How the USPTO should do DOCX (pre-conversion format)

click to enlarge

Today I am working on getting ready to file a PCT patent application and I am filing it in DOCX and it reminds me how wrong-headed USPTO’s approach is.  Folks, if you have not filed DOCX at the RO/IB, I invite you to try it so that you can see that there is a correct way to do DOCX.  It’s just that the USPTO does not do it that way.

Again a bit of background.  We all get it that it’s not a zero-sum game.  Everybody can benefit from e-filing workflows in which the patent applicant provides characters rather than images to the patent office, and in which the characters get auto-loaded into patent office systems.

There are of course striking examples of patent offices getting this completely wrong.  One example that has me gobsmacked is the USPTO system for the web-based issue fee payment (blog article).  A filer who pays an issue fee using this web-based form provides characters to the USPTO, but then the USPTO flattens the characters to images.  Then USPTO personnel hand-key the characters into the system that issues the patents.

Another gobsmacking example is USPTO’s web-based ADS for making changes to bibliographic data.  Here, too, the user provides characters but the USPTO then flattens the characters to images then USPTO personnel hand-key the changes into Palm.

Back to the point of this blog article.  Today I am getting ready to file a PCT patent application in the RO/IB.  I have chosen to do it in DOCX.  The ePCT system converts the DOCX file into XML and the XML is what gets used for the PCT publication that happens at about 18 months.  Naturally the filer cannot help being apprehensive about the possibility that the conversion of DOCX to XML, and the later rendering of XML into human-readable ink-on-the-page for the PCT publication, might possibly lead to some unintended result.  So what is designed into the PCT system to minimize that apprehension?  It is called the “pre-conversion format” submission, as I will explain.

The way this works is that when I am assembling my ePCT submission package, one of the things that I am allowed to include, if I wish, is a ZIP file containing my “pre-conversion format” documents.  This ZIP file can contain as many documents as I wish.  In this particular case I chose to provide a ZIP file that contains a PDF of my figures in a very clear high resolution format, and that contains a PDF rendering of my word processor file that I rendered myself and that I trust because I did it myself.  

Down the line, if it were to turn out that some oddity or corruption had occurred in the ePCT process of converting DOCX to XML, or if some oddity or corruption had occurred in the XML-to-ink-on-the-page process leading up to the PCT publication, I would be able to ask for this to be corrected.  I would be able to point to the files that are inside the “pre-conversion format” ZIP file.  If a math formula or chemical structure had gotten corrupted, I could drag in the original formula or structure from the ZIP file to fix it.  If a Greek letter or square root sign had gotten changed into a smiley face, I could change it back by pointing to the ZIP file.

click to enlarge

I say “down the line” but it is important to realize that under this PCT procedure, the opportunity to fix things is not open-ended.  I would need to speak up before the end of the international phase, that is, within 30 months of the priority date (see time line at right).  It is also important to keep in mind that there are at least two things going on that might provide opportunities to catch on about a need to fix something.  
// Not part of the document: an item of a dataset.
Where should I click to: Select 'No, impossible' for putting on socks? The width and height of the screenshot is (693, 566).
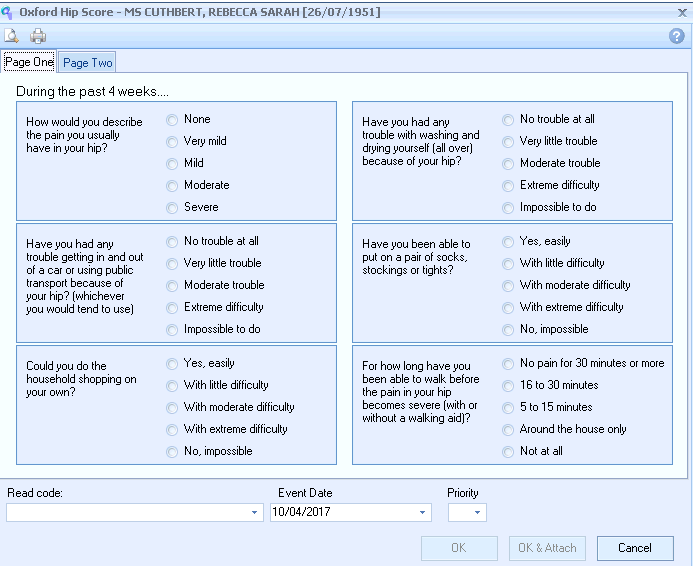tap(510, 329)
First, the International Searching Authority will have carried out the international search, mailing out the International Search Report and the Written Opinion.  If there were some problem in the “ink on the page” as rendered by the ePCT system, this might come to light during the searching and examining activity by the ISA.  

Second, the publication of the PCT application will have taken place at about 18 months after the priority date.  The thoughtful filer will have placed a copy of the published PCT application under the nose of each of the inventors for them to review.  This might smoke out rendering problems in the document.  This also provides an ideal opportunity for the practitioner who wrote the patent application to read it again, taking a fresh look at the document many months later.  The practitioner might be able to catch rendering problems.  Others involved in the patent process might also take the time to look at the International Search Report and Written Opinion and the published patent application, prompted by this flurry of publication activity, and this might bring problems to light.

A third thing that can be kept in mind is that the filer simply has time for an unhurried review of things.  If on the one hand the particular patent application was an uncomplicated document, then little or no review may be needed at all.  If on the other hand the application was filled with unicode characters, math formulas, and many instances where meaning was communicated by position-sensitive formatting, then there will be many months during which to carry out an unhurried review.  If a page break or font change or position shift somehow changed the meaning communicated by some combination of characters and lines and boxes, then there will be some months during which to notice it and to get it straightened out.  If some math formula or chemical structure got corrupted, there will be some months to notice this.

Having said all of this, let me just mention in passing a few other really nice things about the ePCT e-filing system that I wish USPTO could emulate in its e-filing systems.

Click to see how it will get mangled.  With EFS-Web, and unfortunately also with Patentcenter, the only way to find out how the USPTO system will mangle a drawing is … by clicking “submit”.  Then you can go look in IFW and only then will you find out for the first time just how badly the USPTO mangled the drawing on its way to IFW.

What’s disappointing is that even after you see how badly mangled it is in IFW, this does not mean that it is as bad as it is going to be.  When the USPTO publishes the patent application at 18 months, it is quite likely that the USPTO will mangle the drawing even worse than it was in IFW.  And the only way you will find out how badly it will get mangled in the 18-month publication is … by waiting until 18 months.

click to enlarge

In contrast, in the ePCT system, you can click and you can see a preview of how the drawings will be rendered for publication.  You can see this before you click “submit” on your patent application.  That way, if you decide you are not satisfied with how the drawings are going to look at publication time, you can back up and try to figure out what to do differently. 

Why can’t the USPTO e-filing system do this?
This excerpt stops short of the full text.